Pendine Park say they are responding to the huge need for more specialist care because of the soaring number of people aged 85 and over which is due to double over the next two decades.
According to proprietor Mario Kreft MBE, the inward investment will also provide a major boost to the local economy.
The design of dementia centre at Pendine Park’s site in Summerhill Road will be based on their award winning Bryn Seiont Newydd home in Caernarfon which was named as the best new care home of its kind in the UK after it opened in 2016.
In parallel they are aiming to redevelop their Hillbury care home across town in Hightown.
Pendine Park was founded in 1985 by Mr Kreft and his wife, Gill, after they failed to find suitable care provision for their own grandparents.
They now have eight care homes in Wrexham and Caernarfon which between them employ more than 800 people.
The organisation has won a huge number of awards for their arts-related activities to enhance the lives of their residents.
An outline planning application has been submitted to Wrexham County Borough Council in relation to the Summerhill Road site.
The new home would provide accommodation for up to 50 residents and would include treatment rooms, lounges, kitchens, washing and storage facilities.
The site is currently designated as Green Wedge land in the council’s Local Development Plan but Pendine Park maintain it is should be seen as part of their operational business and not open countryside. The single storey property would be built on what is currently waste ground.
Mr Kreft said: “We have to make Pendine sustainable in the long term, and that requires that we continue to develop our services for which there is a very significant community demand.
“Because we’ve already been working in the town for over 30 years, we have grown organically to meet the needs of the community, and we’ve identified that there is going to be still further need within our community here in Wrexham over the next 10 to 20 years.
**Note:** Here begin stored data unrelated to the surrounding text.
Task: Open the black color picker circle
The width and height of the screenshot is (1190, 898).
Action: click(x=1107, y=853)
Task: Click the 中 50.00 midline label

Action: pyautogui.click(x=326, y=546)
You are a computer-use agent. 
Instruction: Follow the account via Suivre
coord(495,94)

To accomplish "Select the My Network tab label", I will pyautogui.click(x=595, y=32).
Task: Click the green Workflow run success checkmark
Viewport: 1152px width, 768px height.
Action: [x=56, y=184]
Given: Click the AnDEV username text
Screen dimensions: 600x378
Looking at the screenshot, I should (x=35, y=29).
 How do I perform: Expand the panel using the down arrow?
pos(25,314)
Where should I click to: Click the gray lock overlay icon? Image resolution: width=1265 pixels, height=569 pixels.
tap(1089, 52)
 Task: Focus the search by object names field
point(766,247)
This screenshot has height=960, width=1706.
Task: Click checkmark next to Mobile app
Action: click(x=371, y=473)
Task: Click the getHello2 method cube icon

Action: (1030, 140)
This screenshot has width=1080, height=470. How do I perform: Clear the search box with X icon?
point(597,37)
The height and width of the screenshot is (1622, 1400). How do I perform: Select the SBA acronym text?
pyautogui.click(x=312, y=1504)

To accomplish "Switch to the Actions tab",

“That very much chimes with the demographic projections and particularly those people with dementia, with conditions that make it highly unlikely that they could sustainably remain at home without the most intense sort of family and community support package.
“The Census projection figures to 2035 indicate a 119 per cent increase in the elderly population in the area over the next 18 years and confirms the largest growth will be in the 80 plus age bracket.
“As a result, we’re looking to develop a specialised service, and in the first instance we are seeking outline planning permission.
“If we were to be successful in that we would wish to move forward very quickly with detailed plans and we would hope that by the end of 2020 we would be able to create significant extra capacity in Wrexham and probably a further 150 jobs while at the same time sustaining the 800 jobs we currently have between Wrexham and Caernarfon.
“Our aim is to create greater capacity, but at the same time improve services, develop new services as well as sustaining existing services, particularly in some of our old buildings which really need to be reconfigured. “
“At the Summerhill Road site we want to build a new centre of excellence along the lines that we have created in Caernarfon where we have created over 200 jobs and increased the dementia services in North West Wales.
“This would allow us some extra capacity to start to sympathetically and sensitively develop some of our existing older stock which we believe is desperately needed because it’s not going to be sustainable in the long term.
“The openness and character of the countryside will be maintained and integrated into future development on site through regular planning controls other than a Green Wedge policy, and sensitive development at Pendine Park cannot and will not jeopardise the core purpose of the Green Wedge policy as previously discussed in this statement.
“We want to reconfigure our Hillbury along the lines of best practice for the future and having extra capacity would enable us to redevelop in a sympathetic, staged way because we want to maintain services while this is going on.
“We’re responding to need. If you look at all of the trends all of the figures all of the census, it’s showing what everyone now understands to be an ageing society.
“I think as people also understand how important social care is to our economic fabric and has been identified by the Welsh Government as one of four foundation sectors of the Welsh economy.
“I hope very much that we can develop these services in the future because I think the community will need them and only the best is good enough for the people of Wrexham.”